** INSTRUCCIONES **
Recopila y copia cada línea de las entradas que contenga la cadena "beside". Se distingue entre mayúsculas y minúsculas.

** ENTRADAS PROPORCIONADAS **
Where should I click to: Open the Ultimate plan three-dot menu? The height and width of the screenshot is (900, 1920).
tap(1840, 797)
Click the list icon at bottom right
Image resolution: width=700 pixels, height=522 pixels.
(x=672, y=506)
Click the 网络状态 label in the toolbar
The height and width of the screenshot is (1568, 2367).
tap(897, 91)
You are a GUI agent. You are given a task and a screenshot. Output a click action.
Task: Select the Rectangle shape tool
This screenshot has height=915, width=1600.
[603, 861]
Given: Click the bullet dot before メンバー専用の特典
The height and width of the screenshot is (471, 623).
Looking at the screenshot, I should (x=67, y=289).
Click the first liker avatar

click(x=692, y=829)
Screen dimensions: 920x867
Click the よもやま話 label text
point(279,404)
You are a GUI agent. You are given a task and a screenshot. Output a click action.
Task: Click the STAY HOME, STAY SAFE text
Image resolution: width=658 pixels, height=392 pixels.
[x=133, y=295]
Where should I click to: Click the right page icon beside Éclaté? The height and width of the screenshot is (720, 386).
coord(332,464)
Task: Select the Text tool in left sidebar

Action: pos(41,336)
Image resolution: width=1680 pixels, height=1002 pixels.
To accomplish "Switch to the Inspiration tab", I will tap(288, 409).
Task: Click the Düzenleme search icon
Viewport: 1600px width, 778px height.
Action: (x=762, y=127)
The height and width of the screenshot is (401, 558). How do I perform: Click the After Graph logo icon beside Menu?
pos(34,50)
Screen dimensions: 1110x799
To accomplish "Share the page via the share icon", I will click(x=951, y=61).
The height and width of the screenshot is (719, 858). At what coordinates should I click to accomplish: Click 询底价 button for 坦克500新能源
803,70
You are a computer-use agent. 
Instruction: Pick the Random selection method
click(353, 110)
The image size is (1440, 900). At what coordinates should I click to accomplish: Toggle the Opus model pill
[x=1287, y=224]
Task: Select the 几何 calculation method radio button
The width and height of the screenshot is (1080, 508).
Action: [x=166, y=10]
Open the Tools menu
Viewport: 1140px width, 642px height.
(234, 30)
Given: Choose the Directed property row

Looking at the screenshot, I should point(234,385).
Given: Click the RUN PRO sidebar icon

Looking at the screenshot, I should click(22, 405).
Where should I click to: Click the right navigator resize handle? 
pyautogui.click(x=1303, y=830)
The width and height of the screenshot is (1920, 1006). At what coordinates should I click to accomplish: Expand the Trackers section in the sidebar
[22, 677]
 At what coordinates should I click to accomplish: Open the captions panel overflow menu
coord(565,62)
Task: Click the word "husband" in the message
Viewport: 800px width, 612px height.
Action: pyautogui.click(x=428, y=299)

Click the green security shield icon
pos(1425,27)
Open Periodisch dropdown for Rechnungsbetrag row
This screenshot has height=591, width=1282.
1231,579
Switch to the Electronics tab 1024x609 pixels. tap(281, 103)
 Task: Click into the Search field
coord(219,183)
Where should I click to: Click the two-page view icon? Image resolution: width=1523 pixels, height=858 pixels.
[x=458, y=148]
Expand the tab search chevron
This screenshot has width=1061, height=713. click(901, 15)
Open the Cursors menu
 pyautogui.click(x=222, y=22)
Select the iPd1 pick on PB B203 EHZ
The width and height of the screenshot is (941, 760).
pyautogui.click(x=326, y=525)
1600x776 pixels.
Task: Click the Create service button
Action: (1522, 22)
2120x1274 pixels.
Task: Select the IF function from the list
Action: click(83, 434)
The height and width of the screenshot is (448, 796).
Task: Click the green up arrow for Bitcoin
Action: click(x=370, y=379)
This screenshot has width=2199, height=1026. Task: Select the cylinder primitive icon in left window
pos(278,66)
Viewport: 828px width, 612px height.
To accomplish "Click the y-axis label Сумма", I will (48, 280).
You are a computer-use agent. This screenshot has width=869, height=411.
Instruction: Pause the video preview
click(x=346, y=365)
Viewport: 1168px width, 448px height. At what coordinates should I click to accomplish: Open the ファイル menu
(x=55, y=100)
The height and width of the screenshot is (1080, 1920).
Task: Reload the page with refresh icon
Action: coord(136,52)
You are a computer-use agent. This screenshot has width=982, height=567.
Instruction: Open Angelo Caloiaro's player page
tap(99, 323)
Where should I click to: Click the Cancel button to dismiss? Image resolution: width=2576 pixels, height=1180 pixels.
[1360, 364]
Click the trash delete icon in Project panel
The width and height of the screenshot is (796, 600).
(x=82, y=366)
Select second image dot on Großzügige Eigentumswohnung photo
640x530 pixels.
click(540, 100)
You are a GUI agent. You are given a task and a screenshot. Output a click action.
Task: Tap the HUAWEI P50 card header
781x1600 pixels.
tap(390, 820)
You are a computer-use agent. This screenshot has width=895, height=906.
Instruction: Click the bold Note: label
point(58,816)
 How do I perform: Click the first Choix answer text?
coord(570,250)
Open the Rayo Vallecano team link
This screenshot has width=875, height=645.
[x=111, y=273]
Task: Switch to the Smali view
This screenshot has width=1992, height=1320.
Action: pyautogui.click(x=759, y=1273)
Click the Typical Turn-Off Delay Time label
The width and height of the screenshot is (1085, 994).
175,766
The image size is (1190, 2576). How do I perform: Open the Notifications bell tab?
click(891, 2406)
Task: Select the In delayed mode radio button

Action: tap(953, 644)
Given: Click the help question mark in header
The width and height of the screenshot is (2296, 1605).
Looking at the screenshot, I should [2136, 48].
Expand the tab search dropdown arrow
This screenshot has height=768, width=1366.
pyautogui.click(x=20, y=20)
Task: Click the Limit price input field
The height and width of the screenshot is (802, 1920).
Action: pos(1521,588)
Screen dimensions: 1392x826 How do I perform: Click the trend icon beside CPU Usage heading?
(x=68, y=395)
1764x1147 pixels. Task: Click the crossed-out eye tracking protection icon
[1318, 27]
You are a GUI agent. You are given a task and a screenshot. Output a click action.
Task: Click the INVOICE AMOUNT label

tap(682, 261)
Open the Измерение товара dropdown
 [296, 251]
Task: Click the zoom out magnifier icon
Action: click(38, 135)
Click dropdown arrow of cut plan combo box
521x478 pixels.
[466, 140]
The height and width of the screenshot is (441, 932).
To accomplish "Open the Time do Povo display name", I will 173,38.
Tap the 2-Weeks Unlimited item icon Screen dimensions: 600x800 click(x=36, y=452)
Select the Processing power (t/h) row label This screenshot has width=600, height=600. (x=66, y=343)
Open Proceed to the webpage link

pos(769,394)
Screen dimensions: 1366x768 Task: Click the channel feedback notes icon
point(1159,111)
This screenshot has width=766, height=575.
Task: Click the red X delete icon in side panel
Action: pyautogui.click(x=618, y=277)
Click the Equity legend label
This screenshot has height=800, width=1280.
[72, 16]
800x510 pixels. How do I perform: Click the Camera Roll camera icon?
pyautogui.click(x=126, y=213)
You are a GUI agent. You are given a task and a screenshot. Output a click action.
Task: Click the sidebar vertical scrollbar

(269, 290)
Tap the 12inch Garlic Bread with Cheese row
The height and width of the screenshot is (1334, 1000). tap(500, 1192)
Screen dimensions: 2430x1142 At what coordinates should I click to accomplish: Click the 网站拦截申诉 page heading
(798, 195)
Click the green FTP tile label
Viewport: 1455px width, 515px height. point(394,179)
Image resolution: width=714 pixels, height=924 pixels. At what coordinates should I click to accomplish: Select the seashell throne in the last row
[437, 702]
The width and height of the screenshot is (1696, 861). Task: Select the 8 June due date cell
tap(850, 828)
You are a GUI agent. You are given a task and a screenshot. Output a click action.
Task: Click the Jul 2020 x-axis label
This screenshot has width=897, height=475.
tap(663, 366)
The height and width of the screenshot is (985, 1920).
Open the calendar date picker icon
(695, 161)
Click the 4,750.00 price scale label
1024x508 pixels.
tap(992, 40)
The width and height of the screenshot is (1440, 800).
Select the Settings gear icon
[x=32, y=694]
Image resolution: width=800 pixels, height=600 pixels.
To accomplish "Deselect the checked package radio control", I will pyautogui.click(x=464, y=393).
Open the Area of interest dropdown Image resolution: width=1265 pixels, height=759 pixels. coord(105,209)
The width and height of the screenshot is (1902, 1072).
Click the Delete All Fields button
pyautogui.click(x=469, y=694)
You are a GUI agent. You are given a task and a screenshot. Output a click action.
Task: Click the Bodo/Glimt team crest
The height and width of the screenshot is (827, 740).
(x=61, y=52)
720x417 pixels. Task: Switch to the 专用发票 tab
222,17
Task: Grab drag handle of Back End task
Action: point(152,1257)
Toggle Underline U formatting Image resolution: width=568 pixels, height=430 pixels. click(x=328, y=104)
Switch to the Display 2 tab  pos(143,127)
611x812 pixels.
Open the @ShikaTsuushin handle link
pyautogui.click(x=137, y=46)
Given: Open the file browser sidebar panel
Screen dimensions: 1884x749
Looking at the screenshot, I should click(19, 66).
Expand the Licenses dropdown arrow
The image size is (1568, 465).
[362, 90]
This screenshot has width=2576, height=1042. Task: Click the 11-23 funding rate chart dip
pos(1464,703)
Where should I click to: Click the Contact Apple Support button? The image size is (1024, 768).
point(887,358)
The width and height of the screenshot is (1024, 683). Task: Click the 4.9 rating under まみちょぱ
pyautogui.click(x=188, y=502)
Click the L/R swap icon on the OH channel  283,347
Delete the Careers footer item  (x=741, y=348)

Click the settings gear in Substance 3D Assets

** SOLUCIÓN **
Where should I click to: Click the right page icon beside Éclaté? The height and width of the screenshot is (720, 386).
The height and width of the screenshot is (401, 558). How do I perform: Click the After Graph logo icon beside Menu?
Screen dimensions: 1392x826 How do I perform: Click the trend icon beside CPU Usage heading?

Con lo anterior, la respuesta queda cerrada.